Power Bits: The Battle For Mobile Mindshare
By Ed Sperling
The race is on to provide enough performance gains to justify an upgrade while relentlessly pushing to extend battery life. The goal is nothing short of turning every mobile device into the processing equivalent of a notebook computer, regardless of the form factor.
This trend has been evident for some time, but momentum is building. ARM this week introduced its “big.LITTLE” processor, with its Cortex-A7 processor that it claims is five times more energy efficient than the Cortex-A8 with “significantly” better performance in just 20% of the area. http://www.arm.com/about/newsroom/arm-unveils-its-most-energy-efficient-application-processor-ever-with-biglittle-processing.php
Intel’s 22nm Ivy Bridge chip, meanwhile, has entered production. Intel has said its TriGate FinFET technology would be available at that node, as well, dramatically reducing the power. It’s questionable whether the rest of the industry will follow Intel on the FinFET path at 22nm/20nm, or whether it will substitute other technologies such as SOI and bridge the gap to 14nm. But either way, the direction is clear. More processing power, but a big push toward energy efficiency with maybe some area gains thrown in for good measure.
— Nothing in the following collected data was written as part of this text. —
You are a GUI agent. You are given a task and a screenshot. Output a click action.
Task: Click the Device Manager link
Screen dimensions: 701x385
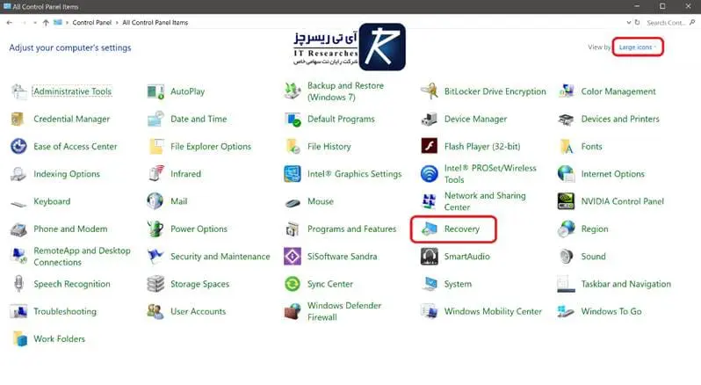tap(475, 120)
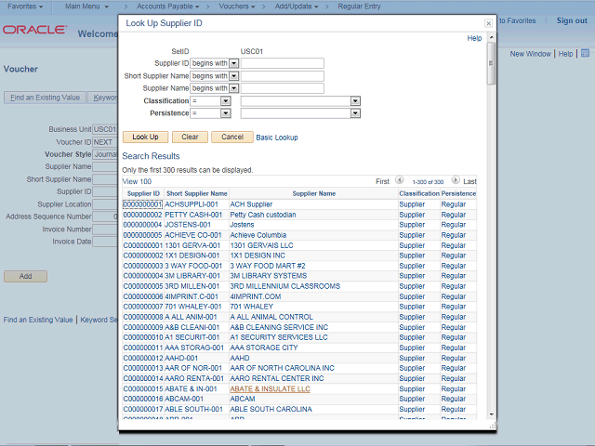Close the Look Up Supplier ID dialog
Image resolution: width=595 pixels, height=446 pixels.
coord(489,22)
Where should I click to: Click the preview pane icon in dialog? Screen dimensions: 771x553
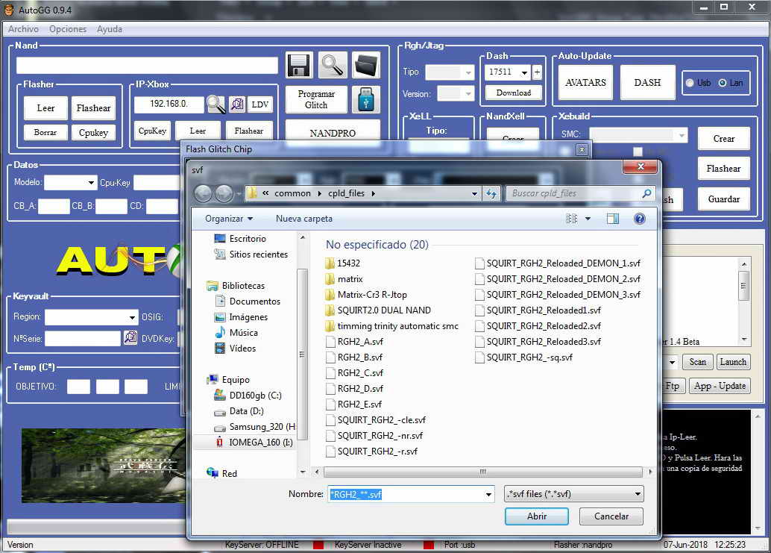[613, 219]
This is only a piece of the puzzle, of course. Software is becoming much more power aware. Mentor Graphics announced this week that it has added dynamic frequency and voltage scaling capabilities into the kernel of its Nucleus RTOS. While many consumers are used to this kind of capability in general-purpose OSes such as Windows and Mac OSX, RTOSes are also widely used in microcontrollers and in parts of a device that has not been particularly power-aware, if at all. This is the embedded space, after all, and for many companies this has been black-box technology. http://www.mentor.com/company/news/mentor-nuclues-rtos
In the future all pieces will be power-aware, including the IP, firmware and software applications. That should give an even further boost to energy efficiency, along with the need for co-development of hardware and software at an unprecedented scale. Power is a universal concern. There is only one battery, and everyone has to share it—and worry about it.